Like Kotrapal, 644 villages are deemed to have been 'awakened' by the Salwa Judum. This comprises 3.5 lakh people.
Government records show 47,000 people in the camps, though NGOs claim the number is less than 20,000 now.
Three lakh people should be in the villages according to census figures. However, the ration, school and health intervention were stopped to these villages after the start of Salwa Judum.
Although the government denies migration to other states, NGOs say more than 50,000 are living a miserable life in the forests of Andhra Pradesh alone.
Has the experiment worked?
The police says its intelligence has improved with the help of SPOs and they have killed more than 500 Naxals in the last three years. The figures are hugely contested.
"The shifting of people into camps has helped. It is like taking the water away from the fish," one officer told me. "This will work in the long run."
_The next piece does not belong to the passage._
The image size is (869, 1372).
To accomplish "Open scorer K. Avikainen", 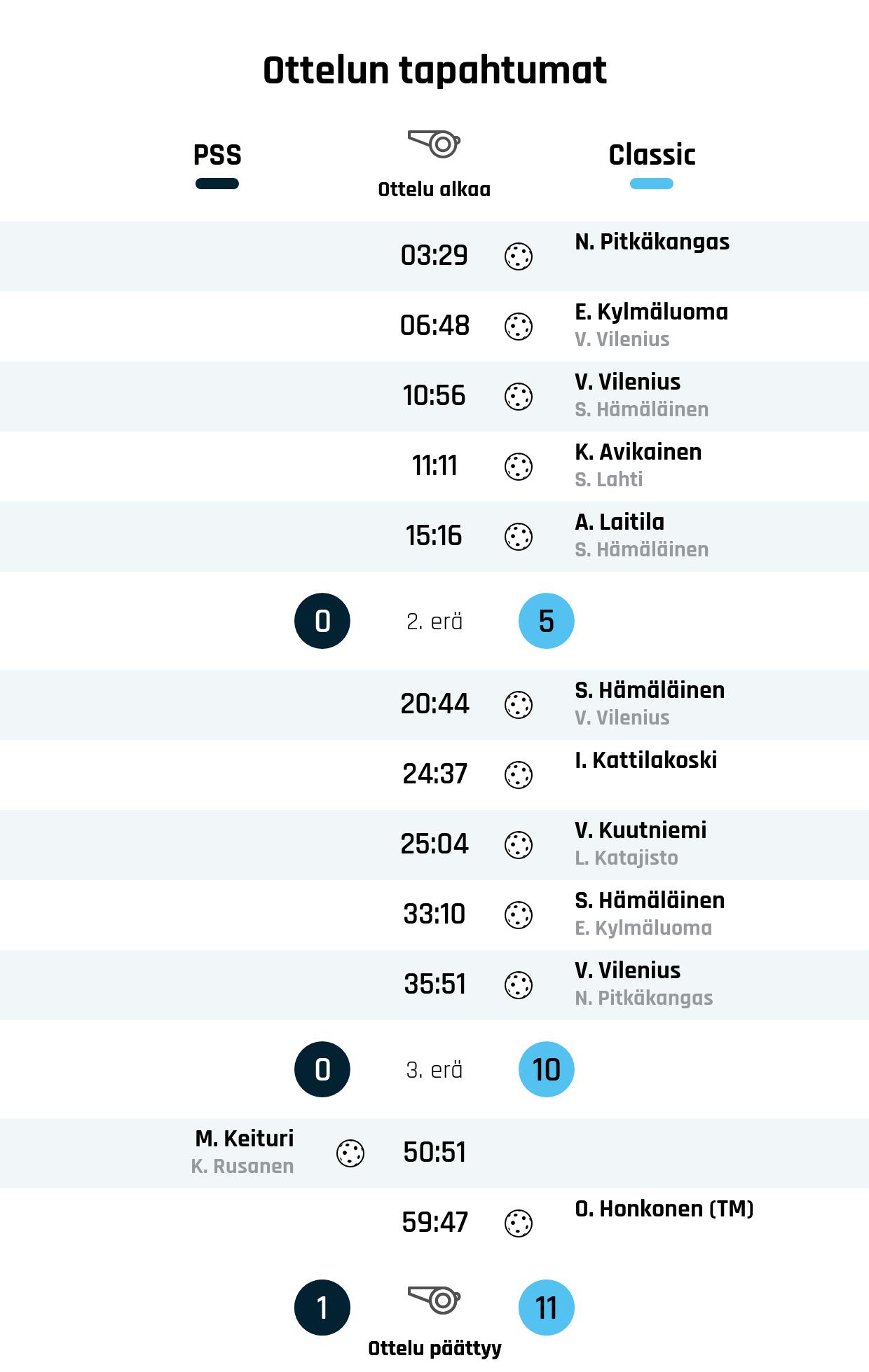I will click(638, 452).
But is the cost of this 'success' justified?
Two Public Interest Litigations in the Supreme Court chart a list of 548 killings, 99 rapes and more than 3,000 burnt houses by the Salwa Judum in last three years. The National Human Rights Commission is currently investigating these allegations.
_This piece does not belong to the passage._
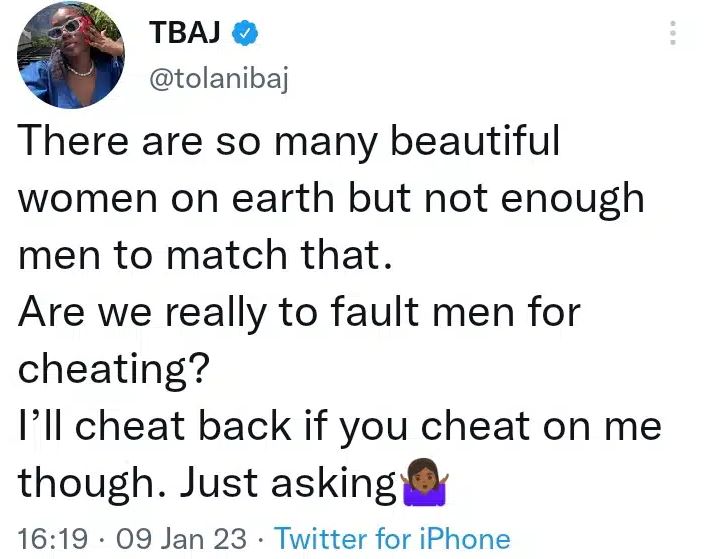Click the 16:19 timestamp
One of the petitioners says, "It is difficult to go to villages, SPOs do not allow you to travel. The actual number of killings could be many times higher than what we have recorded."
In a village like Kotrapal, instead of the four reluctant participants, Naxals now have 40 full-timers. It is a similar story village after village. It is anybody's guess how many of missing three lakh have joined the Naxals.
What kind of strategy is it where you create 50,000 "enemies" to kill 500?
Was it an experiment for India Inc to get tribal land vacated or a counter-insurgency strategy gone horribly wrong?